ExtractFilePath() ist keine Funktion des Windows-API's.


----------



## Dario Linsky (31. Oktober 2002)

ok, dann gehört es zur vcl. müsst ich mal nachschlagen, in welcher unit das versteckt ist.


----------



## damasta (1. November 2002)

ich kannte den befehl nur aus delphi deswegen war topic so


----------



## goela (1. November 2002)

Aber meint ihr nicht, das ExtractFilePath() auch nur den Pfad zurückgibt so wie splitpath()?


----------



## damasta (1. November 2002)

jo macht halt aus c:\fsdgdfg\sdfs.exe  c:\fsdgdfg


----------



## Dario Linsky (1. November 2002)

ich kenn die extractfilepath()-funktion auch nur aus delphi, aber der c++ builder ist zu ungefähr 99% identisch - nur die sprache dahinter ist anders.


----------



## goela (1. November 2002)

> jo macht halt aus c:\fsdgdfg\sdfs.exe c:\fsdgdfg



Eben, dies macht ja _splitpath() auch, plus ein paar zusätzliche Dinge wie Laufwerk etc. zurückgeben!


----------



## Dario Linsky (1. November 2002)

dafür gibt es dann in der vcl eigene funktionen, wie z.b. ExtractFileExt für die dateinamenerweiterung, ExtractFileName für den dateinamen ohne die pfadangabe, ExtractFileDrive für das laufwerk, usw.


----------

-- Aufgaben --
1/ Welche VCL-Funktion liefert laut der Diskussion zu ExtractFilePath() die Dateinamenerweiterung?
2/ Fassen Sie den Absatz des Textes, der mit „dafür gibt es dann in der vcl“ beginnt, als kurze Liste zusammen.
Die Datensätze sind hierfür ohne Belang.

-- Datensätze --
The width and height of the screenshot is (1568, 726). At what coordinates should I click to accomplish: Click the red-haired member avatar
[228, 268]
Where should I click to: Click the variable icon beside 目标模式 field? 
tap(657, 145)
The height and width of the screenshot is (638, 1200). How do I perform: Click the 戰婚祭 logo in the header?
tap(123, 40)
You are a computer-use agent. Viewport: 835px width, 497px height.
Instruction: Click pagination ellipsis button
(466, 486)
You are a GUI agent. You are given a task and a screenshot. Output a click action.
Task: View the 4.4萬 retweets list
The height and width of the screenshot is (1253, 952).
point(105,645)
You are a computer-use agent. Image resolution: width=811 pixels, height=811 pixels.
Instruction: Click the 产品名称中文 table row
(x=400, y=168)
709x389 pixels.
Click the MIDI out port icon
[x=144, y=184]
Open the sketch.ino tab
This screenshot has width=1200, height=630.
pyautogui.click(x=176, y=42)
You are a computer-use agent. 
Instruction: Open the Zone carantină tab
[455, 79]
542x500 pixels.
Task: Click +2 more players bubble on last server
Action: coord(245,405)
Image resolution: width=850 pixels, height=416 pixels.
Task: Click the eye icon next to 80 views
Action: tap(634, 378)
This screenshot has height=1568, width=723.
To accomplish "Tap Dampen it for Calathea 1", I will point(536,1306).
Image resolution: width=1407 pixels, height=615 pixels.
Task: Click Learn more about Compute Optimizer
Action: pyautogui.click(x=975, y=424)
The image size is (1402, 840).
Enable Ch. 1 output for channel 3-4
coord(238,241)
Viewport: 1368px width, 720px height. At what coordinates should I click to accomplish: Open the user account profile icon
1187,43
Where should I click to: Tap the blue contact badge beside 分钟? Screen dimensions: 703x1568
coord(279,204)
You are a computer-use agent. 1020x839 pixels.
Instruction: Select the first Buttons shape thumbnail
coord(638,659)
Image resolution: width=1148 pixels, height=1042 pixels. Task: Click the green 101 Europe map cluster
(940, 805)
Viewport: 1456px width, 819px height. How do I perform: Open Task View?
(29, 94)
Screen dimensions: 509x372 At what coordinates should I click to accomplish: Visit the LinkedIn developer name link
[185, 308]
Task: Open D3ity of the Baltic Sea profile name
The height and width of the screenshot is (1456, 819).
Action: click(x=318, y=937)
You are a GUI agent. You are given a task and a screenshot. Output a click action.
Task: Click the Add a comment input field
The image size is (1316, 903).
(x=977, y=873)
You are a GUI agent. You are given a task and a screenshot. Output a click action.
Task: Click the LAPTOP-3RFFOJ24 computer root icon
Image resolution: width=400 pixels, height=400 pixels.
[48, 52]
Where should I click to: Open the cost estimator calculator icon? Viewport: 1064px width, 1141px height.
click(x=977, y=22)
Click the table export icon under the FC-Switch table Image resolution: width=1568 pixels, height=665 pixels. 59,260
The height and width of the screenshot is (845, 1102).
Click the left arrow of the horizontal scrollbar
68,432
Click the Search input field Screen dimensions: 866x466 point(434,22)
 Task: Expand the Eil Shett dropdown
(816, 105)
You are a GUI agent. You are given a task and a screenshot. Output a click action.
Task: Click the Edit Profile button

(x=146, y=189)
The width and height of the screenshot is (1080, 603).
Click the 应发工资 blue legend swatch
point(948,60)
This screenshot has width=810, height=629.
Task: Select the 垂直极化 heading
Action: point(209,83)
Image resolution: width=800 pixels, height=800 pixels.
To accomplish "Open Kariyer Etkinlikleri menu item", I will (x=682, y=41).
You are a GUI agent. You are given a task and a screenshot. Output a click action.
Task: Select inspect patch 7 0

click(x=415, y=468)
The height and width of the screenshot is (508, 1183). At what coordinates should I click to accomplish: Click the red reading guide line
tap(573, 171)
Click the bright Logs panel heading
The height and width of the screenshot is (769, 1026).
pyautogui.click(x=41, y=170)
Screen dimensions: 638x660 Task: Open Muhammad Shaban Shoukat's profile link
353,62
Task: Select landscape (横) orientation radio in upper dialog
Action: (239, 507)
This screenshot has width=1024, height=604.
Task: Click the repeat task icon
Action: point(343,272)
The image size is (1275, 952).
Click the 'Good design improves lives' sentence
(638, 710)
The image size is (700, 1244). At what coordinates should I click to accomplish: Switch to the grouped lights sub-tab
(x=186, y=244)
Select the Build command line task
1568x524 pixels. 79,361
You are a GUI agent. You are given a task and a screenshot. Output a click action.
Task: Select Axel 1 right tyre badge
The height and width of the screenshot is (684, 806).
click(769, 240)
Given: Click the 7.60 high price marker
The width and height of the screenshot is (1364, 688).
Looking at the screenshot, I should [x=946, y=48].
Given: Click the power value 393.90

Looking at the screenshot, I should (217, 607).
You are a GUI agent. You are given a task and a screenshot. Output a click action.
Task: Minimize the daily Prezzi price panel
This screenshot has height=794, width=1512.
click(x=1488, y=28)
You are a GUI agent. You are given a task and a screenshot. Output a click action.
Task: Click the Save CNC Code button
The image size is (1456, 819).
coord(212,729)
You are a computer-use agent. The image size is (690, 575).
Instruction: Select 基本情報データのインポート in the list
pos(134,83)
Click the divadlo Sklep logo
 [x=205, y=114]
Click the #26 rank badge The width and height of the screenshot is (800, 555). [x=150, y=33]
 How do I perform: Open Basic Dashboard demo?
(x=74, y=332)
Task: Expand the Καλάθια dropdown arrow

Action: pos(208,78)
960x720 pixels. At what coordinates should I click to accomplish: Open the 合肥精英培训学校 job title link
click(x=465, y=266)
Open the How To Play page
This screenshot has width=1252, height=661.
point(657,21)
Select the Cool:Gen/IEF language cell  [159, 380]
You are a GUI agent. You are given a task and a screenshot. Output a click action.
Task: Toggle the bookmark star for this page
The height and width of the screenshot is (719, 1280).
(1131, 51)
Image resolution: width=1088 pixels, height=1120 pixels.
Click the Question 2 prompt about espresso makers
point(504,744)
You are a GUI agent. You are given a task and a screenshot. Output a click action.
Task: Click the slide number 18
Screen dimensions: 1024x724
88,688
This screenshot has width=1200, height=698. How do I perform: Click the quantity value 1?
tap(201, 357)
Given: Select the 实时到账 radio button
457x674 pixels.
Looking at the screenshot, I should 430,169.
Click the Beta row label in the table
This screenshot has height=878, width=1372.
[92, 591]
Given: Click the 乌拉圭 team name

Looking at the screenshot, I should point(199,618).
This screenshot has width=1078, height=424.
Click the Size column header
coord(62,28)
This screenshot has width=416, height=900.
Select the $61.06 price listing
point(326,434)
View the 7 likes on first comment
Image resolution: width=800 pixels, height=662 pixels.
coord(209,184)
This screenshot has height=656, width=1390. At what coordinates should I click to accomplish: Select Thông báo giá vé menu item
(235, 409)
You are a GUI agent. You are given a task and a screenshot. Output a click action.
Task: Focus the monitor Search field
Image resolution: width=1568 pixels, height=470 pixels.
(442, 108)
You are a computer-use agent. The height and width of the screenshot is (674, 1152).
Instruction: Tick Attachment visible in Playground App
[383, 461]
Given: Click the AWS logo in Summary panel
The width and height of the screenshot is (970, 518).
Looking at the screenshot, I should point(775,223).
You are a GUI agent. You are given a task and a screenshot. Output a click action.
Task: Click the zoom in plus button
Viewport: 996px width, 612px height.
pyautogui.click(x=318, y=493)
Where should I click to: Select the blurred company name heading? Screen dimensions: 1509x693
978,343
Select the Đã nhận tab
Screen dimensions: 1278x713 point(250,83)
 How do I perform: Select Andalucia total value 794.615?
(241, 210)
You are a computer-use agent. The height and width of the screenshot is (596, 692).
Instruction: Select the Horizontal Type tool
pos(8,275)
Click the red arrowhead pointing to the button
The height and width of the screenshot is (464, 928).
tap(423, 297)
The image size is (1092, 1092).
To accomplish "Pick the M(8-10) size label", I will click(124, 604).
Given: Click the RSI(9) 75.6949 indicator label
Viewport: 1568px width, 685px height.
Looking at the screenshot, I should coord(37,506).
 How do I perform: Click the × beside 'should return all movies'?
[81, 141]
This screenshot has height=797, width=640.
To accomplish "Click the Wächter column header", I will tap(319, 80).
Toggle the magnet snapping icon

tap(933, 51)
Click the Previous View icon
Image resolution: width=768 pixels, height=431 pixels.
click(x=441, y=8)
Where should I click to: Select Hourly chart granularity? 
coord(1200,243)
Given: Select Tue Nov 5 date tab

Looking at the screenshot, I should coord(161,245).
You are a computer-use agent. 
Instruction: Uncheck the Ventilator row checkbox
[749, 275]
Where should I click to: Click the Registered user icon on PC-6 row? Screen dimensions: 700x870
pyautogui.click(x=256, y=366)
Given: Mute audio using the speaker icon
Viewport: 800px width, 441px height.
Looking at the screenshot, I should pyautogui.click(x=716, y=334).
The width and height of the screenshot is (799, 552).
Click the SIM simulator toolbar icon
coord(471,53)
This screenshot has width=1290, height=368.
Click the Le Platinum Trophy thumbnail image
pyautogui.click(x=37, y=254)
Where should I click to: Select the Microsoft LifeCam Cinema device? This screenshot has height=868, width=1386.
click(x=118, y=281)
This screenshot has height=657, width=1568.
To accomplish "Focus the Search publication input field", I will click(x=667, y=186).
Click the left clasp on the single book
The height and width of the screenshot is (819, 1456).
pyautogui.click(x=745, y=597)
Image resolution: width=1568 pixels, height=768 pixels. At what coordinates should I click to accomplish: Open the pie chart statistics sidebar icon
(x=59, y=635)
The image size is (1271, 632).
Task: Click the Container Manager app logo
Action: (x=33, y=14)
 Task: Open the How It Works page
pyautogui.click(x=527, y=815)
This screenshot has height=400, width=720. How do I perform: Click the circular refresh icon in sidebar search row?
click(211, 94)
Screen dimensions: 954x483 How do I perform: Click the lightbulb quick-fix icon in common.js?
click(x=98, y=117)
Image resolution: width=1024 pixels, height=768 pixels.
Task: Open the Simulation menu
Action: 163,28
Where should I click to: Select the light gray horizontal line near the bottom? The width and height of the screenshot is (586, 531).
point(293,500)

-- Lösungen --
1/ ExtractFileExt

2/
Eigene VCL-Funktionen:
- ExtractFileExt: Dateinamenerweiterung
- ExtractFileName: Dateiname ohne Pfadangabe
- ExtractFileDrive: Laufwerk
- weitere